» **Objective**: Please retype everything from the row containing "Contacto [menuitem] (535, 328)" down to the row containing "Unknown (61, 477)", exactly as each line reads.

○ ○ ○ ○

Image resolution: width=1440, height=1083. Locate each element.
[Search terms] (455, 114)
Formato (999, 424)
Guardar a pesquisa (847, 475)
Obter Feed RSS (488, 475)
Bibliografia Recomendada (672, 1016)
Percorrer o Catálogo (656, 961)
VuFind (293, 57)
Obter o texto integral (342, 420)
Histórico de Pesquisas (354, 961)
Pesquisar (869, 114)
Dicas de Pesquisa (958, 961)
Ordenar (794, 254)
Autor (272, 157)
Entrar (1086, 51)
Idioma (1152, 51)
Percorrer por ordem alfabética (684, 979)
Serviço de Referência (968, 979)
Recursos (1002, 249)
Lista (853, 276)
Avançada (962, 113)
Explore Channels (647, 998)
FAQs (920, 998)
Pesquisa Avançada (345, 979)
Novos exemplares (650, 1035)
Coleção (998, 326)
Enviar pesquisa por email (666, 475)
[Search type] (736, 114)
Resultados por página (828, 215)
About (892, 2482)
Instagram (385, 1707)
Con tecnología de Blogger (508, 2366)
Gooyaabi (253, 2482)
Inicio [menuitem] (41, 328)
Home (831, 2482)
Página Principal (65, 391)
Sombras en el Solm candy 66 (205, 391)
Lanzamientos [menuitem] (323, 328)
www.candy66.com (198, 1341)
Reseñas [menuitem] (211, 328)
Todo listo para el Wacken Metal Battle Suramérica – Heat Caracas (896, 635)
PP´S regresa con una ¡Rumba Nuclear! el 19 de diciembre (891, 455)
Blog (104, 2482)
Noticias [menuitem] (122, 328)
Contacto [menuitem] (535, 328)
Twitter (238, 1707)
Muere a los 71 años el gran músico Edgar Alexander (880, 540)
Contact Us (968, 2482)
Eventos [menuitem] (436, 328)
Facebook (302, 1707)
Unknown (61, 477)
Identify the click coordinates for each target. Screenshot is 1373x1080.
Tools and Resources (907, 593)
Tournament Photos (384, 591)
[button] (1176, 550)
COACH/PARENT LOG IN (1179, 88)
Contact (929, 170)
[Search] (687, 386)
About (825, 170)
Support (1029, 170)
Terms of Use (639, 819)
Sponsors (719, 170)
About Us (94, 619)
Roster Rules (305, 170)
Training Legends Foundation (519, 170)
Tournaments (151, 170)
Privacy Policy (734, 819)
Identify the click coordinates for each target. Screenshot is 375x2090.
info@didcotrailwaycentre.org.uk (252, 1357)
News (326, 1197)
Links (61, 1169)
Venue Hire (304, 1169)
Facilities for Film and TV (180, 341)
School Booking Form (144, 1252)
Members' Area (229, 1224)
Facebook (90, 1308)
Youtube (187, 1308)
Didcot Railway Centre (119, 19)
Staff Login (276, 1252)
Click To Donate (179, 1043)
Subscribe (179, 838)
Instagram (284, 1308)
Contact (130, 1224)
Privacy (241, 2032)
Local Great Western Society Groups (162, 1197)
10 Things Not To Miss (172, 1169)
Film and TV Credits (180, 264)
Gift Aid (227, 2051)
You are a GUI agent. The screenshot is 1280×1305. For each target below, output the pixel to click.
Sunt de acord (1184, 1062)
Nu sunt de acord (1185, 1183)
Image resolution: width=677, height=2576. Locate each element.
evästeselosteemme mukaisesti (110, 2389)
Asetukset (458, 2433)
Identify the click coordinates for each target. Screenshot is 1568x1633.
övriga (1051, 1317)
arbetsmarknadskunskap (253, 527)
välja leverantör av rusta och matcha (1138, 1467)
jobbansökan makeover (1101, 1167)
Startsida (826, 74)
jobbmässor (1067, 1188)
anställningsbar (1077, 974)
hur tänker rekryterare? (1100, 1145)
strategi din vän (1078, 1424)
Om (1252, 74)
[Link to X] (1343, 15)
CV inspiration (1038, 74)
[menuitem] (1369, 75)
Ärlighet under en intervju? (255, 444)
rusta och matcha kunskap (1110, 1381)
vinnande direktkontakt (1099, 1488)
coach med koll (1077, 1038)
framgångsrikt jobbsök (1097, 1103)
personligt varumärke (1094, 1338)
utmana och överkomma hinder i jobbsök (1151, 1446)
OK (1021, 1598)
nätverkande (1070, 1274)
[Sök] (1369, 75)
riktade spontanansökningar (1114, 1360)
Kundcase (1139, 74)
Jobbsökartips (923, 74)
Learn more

○ ○ ○ ○

» **Exercise solution**:
Contacto [menuitem] (535, 328)
Twitter (238, 1707)
Muere a los 71 años el gran músico Edgar Alexander (880, 540)
Contact Us (968, 2482)
Eventos [menuitem] (436, 328)
Facebook (302, 1707)
Unknown (61, 477)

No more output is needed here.